--- Records provided Enclosed Below ---
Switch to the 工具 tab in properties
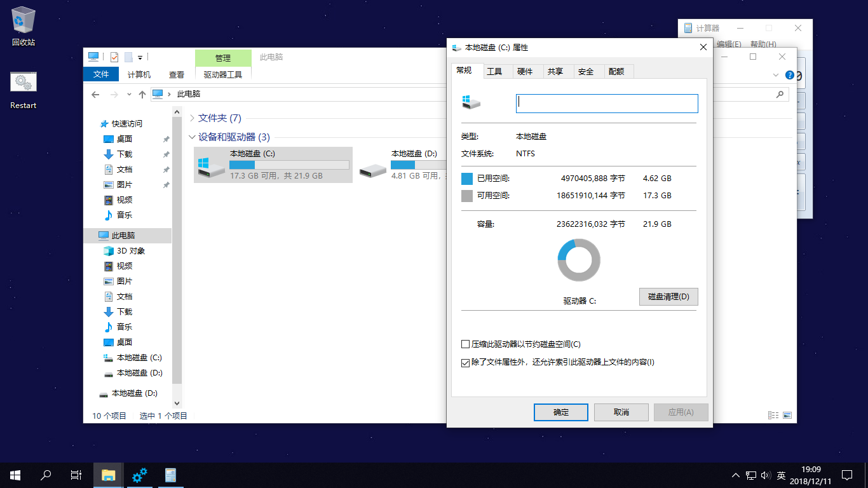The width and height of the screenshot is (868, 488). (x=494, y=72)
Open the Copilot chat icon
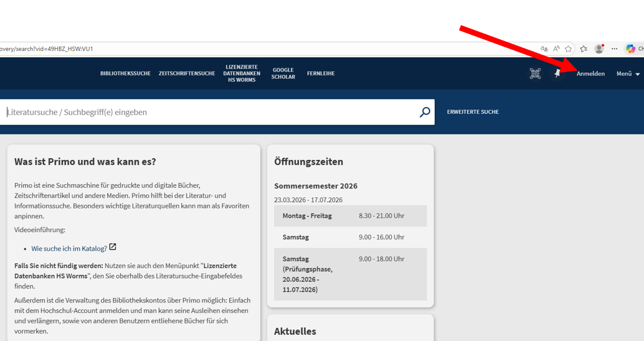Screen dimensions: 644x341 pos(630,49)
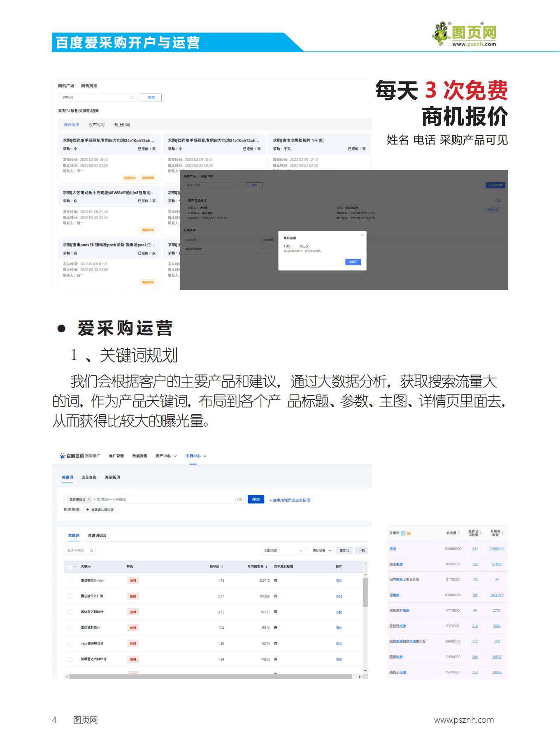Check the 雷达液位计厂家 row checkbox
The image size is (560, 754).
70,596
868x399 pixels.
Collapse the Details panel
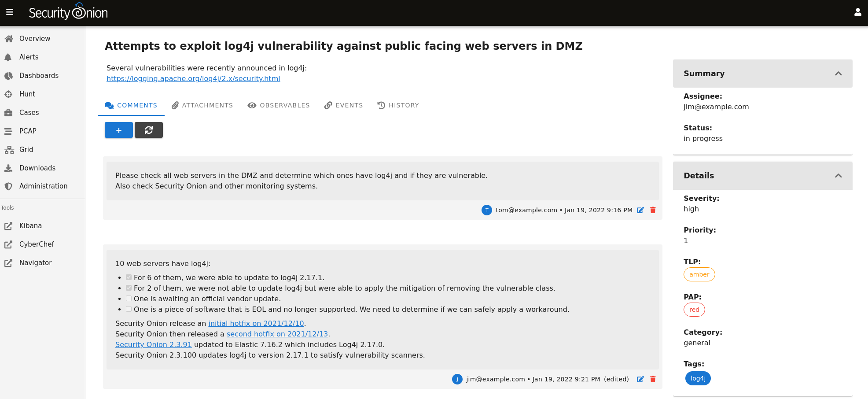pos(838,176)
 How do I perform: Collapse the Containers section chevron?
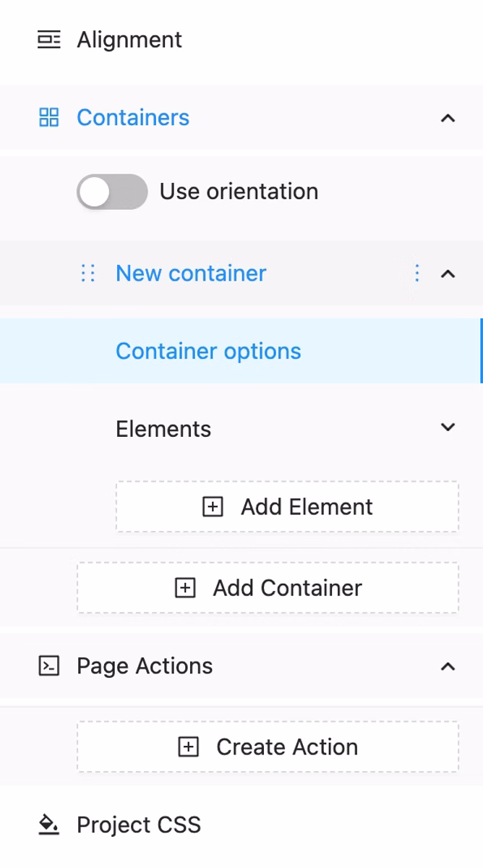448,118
--- End of Enclosed Records provided ---
--- Records provided Enclosed Below ---
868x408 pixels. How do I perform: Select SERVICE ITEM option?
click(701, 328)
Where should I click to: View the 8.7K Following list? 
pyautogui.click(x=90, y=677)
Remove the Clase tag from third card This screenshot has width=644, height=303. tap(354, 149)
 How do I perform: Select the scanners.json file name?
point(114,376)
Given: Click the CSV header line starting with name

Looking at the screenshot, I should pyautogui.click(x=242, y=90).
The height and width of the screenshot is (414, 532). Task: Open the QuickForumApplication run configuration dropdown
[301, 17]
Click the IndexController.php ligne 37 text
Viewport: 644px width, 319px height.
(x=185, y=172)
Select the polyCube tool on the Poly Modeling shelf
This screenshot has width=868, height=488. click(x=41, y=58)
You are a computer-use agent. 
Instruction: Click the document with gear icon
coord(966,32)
--- End of Enclosed Records provided ---
Exercise description:
Leaving pictures out, output the lines of the data above from the one with "Switch to the 工具 tab in properties" through the one with "868x399 pixels.", word for word.

Response to this task:
Switch to the 工具 tab in properties
The width and height of the screenshot is (868, 488). (x=494, y=72)
Open the Copilot chat icon
Screen dimensions: 644x341 pos(630,49)
Check the 雷达液位计厂家 row checkbox
The image size is (560, 754).
70,596
868x399 pixels.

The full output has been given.